Au quatrième point Rachi nous indique quel est selon lui la construction du cas. Il faut le comprendre mot à mot comme (כמו בראשית ברוא), « dans le commencement de la création ».
Le mot manquant est donc à interpréter de façon similaire à ברוא (création) qui est l'infinitif absolu du verbe « créer », forme qui peut avoir, en hébreu, valeur de nom (ainsi קֱרׁא : lecture).
Pour Rabbi Eliyahu Mizrachi (commentateur de Rachi) le mot qualifiant  הכלest implicite : בראשית-הכל ; « au début de la création du tout ».

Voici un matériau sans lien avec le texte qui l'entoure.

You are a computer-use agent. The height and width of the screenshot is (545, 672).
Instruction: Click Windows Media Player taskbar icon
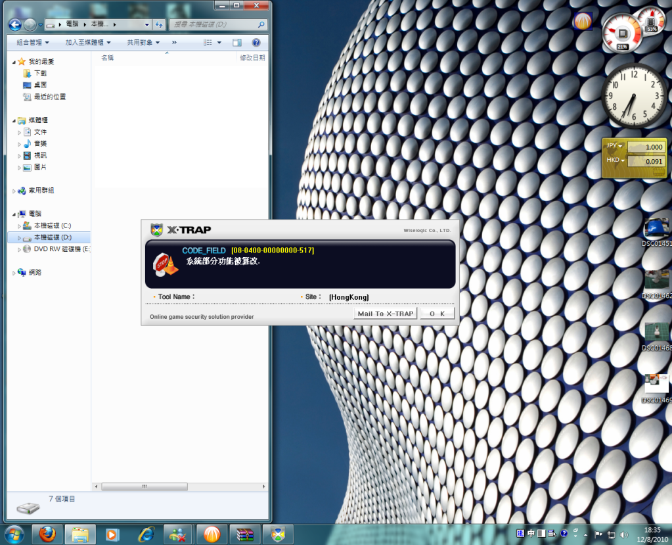coord(112,533)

Il est ici possible de rétorquer à Rachi qu'il est étrange que l'Ecriture omette un mot (le qualifiant de בראשית). Le commentateur traite méticuleusement le cas et va chercher, dans l'ensemble de la Bible, des exemples d'omission d'un mot dans une phrase, soulignant ainsi qu'il ne s'agit pas là d'un cas isolé dans le style biblique.
Notons que dans son développement, Rachi trouve dans le texte (en Isaïe 46,10) une preuve formelle de son argument. En effet, le verset cité emploie la forme courte מראשית אחרית pour signifier מראשית דבר « depuis le commencement d'une chose » et  אחרית דבר « la fin d'une chose ». Le texte utilise le même mot  ראשית (reschit) avec la préposition מ (depuis).
Enfin en conclusion, Rachi achève la démonstration par un argument de pure logique, de quoi s'étonner soi-même. Car en suivant l'interprétation chronologique, les eaux auraient été créées avant le ciel et la terre ; or nous avons appris du Talmud (Khagiga 12a) que le ciel fut créé de feu et d'eau : le cielשמים suivant Rachi est une contraction de שם מים (l'eau est là) ou de אש ומים (le feu et l'eau).

1 commentaire:

arie a dit…

Une remarque s'impose

De quelle lumière s'agit-il ?

Non pas de la lumière physique, nous dit Rachi, mais d'une lumière réservée aux tsadikim, aux justes, dans l'avenir. Ni la théologie, ni la cosmogonie, n'intéressent Rachi. Dans un raccourci saisissant, la Bible nous dévoile d'emblée la finalité de toute l'histoire du monde, depuis sa désolation originelle jusqu'à son aboutissement. Ce sens est résolument éthique : c'est la venue d'une société juste, ou plus précisément d'une société de justes. Tout ce qui s'écarte de cet objectif n'est qu'obscurité et il ne faut pas confondre lumière et obscurité. On dira peut-être que la notion d'une société de justes est quelque peu utopique. Dans ce cas il faudra admettre qu'une telle utopie est partie intégrante de la tradion juive la moins mystique qui soit.